Optimization of nodes in a hypercube graph Let a hypercube be of dimension p. Find the maximum number of nodes (on vertices) for which no vertex is connected via edge to more than one node. Note: it is ok if some vertices do not have connections to nodes. 
I really have no idea how to start this problem so please help in any way. Also, a general pattern for p would be really useful. Thanks so much in advance!!!
 A: I started to solve this problem as follows. 
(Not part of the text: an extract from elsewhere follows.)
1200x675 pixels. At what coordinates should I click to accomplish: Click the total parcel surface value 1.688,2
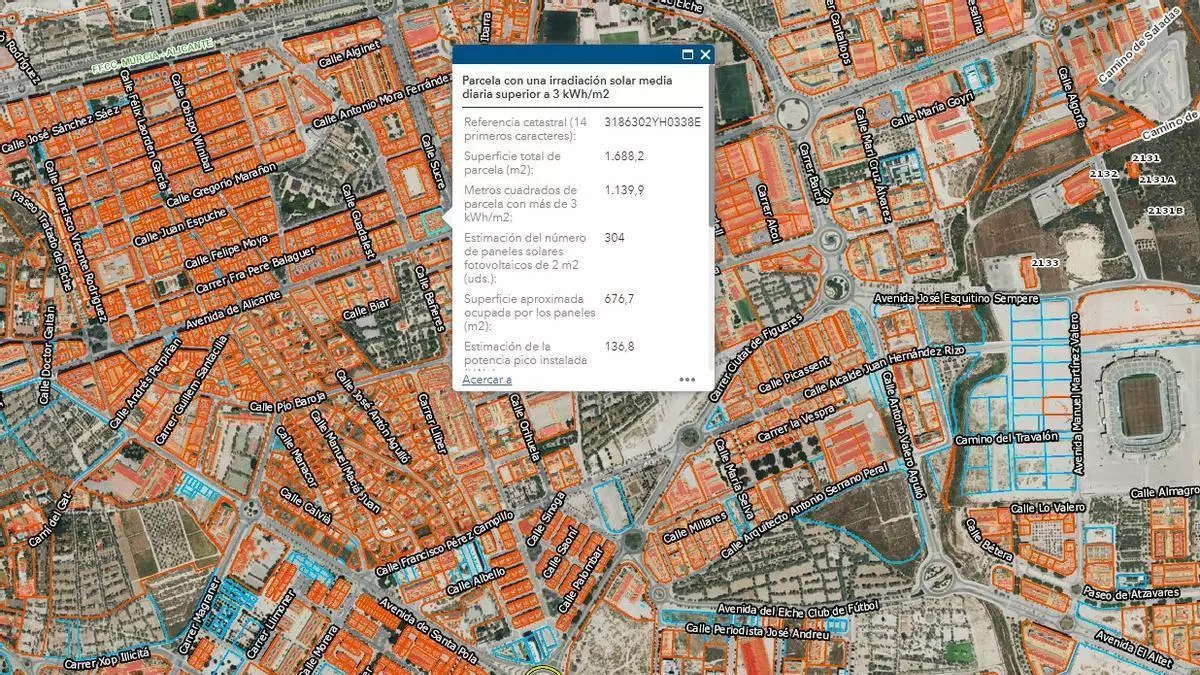624,156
Let $G$ be a graph whose set $V$ of vertices are is the set of vertices of the hypercube. Two distinct vertices of $G$ are adjacent iff they can be connected in the hypercube by a path consisting of exactly two edges. Remark that $G$ is a regular graph with vertex degree $d={p \choose 2}$. Then your problem is equivalent to find size $i(p)$ of a maximum independent set of vertices of $G$. Let $I$ be any maximal independent set of vertices of $G$. Since each vertex of $V\setminus I$ is adjacent to at least one and at most $s$ vertices of $I$ and any vertex of $I$ is adjacent to exactly $d$ vertices in $V\setminus I$, we have $|V|\le |I|+d|I|$, and $|V\setminus I|\ge \tfrac{d|I|}{d}$, that is $\tfrac{2^{p+1}}{p(p+1)}=\tfrac {|V|}{d+1}\le |I|\le \tfrac {|V|}{2}=2^{p-1}$.
We can compute $i(p)$ for small $p$. It is easy to check that for $2\le p\le 3$, $G$ is a union of two complete graphs $K_{2^{p-1}}$, so $i(2)=i(3)=2$. For $p=4$, $G$ is a union of two graphs with $8$ vertices and degree $6$ each, so their maximal independent subset has size $2$ and so $i(4)=4$.